Mozaik Peradaban Islam

Ayuba Suleiman Diallo (1): Bangsawan Afrika yang Menjadi Budak di Amerika

in Tokoh

Last updated on November 15th, 2019 11:11 am

Tahun 1730, Ayuba yang seorang bangsawan ditangkap, digunduli, dan dijual sebagai budak ke Amerika. Hidupnya berubah total. Di Amerika, ketika sedang salat dia diganggu bocah kulit putih, dan dilempari kotoran berkali-kali.

Lukisan Ayuba Suleiman Diallo karya William Hoare (antara sekitar tahun 1707 hingga sekitar tahun 1792)

Ayuba Suleiman Diallo adalah seorang bangsawan Muslim asli asal Afrika Barat. Dia berkulit hitam.
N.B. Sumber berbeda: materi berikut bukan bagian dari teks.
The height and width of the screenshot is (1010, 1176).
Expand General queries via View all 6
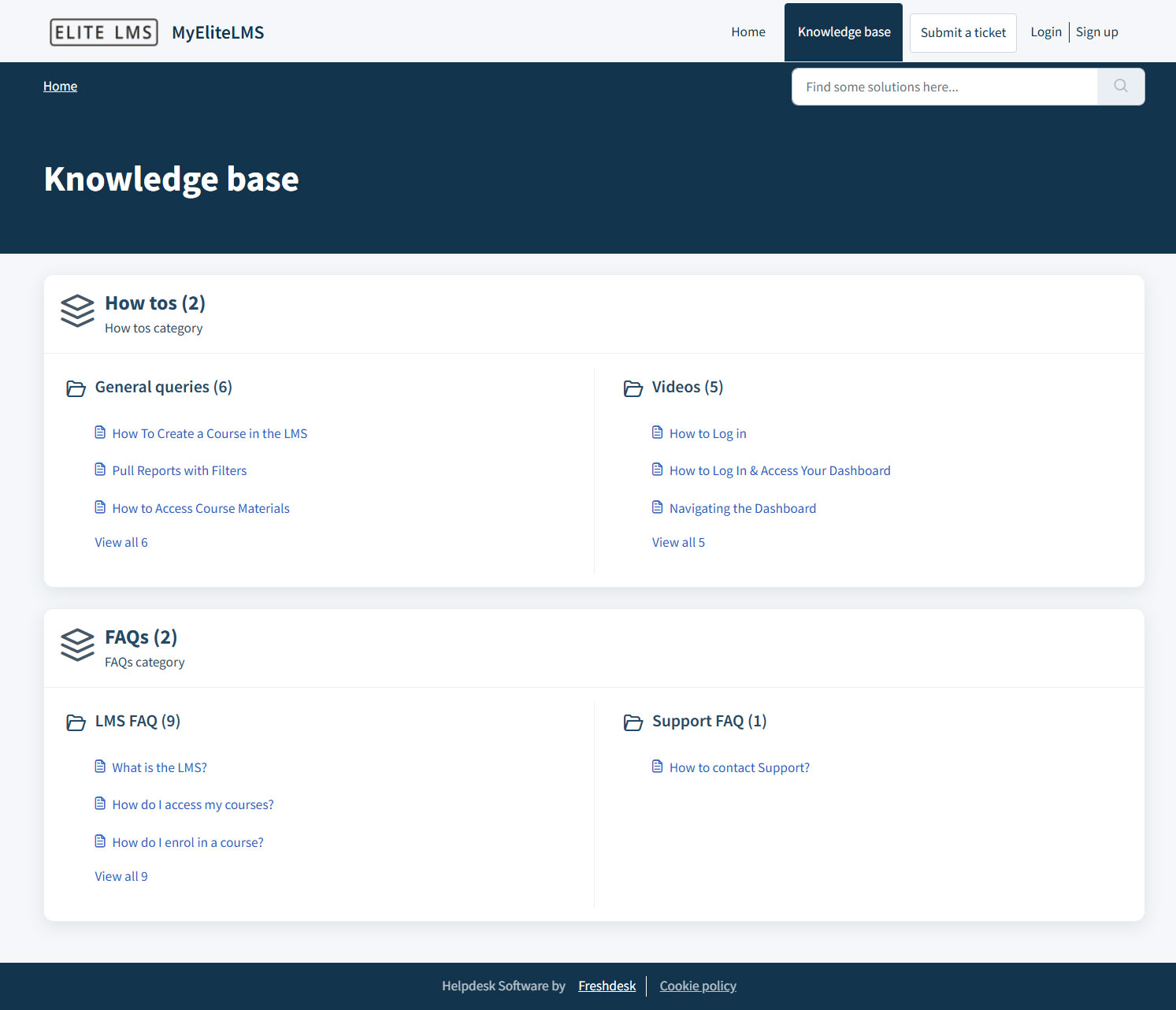tap(121, 542)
Namun pada tahun 1730 atau 1731, nasib Ayuba yang waktu itu masih berusia 31 tahun secara dramatis berubah total, dia ditangkap dan dijual sebagai budak ke Amerika Utara (sekarang Amerika Serikat).

Sebagai budak, rambut dan janggutnya digunduli sehingga sebagai seorang bangsawan dia merasa terhina. Meskipun masih dalam perdebatan, beberapa menganggap bahwa Ayuba adalah Muslim pertama yang berada di Amerika. Kelak, kehidupannya di Dunia Barat sebagai budak akan menginspirasi begitu banyak orang.[1]

Sebelum masuk kepada kisah Ayuba, penulis akan menggambarkan terlebih dahulu situasi di Afrika Barat pada masa-masa itu.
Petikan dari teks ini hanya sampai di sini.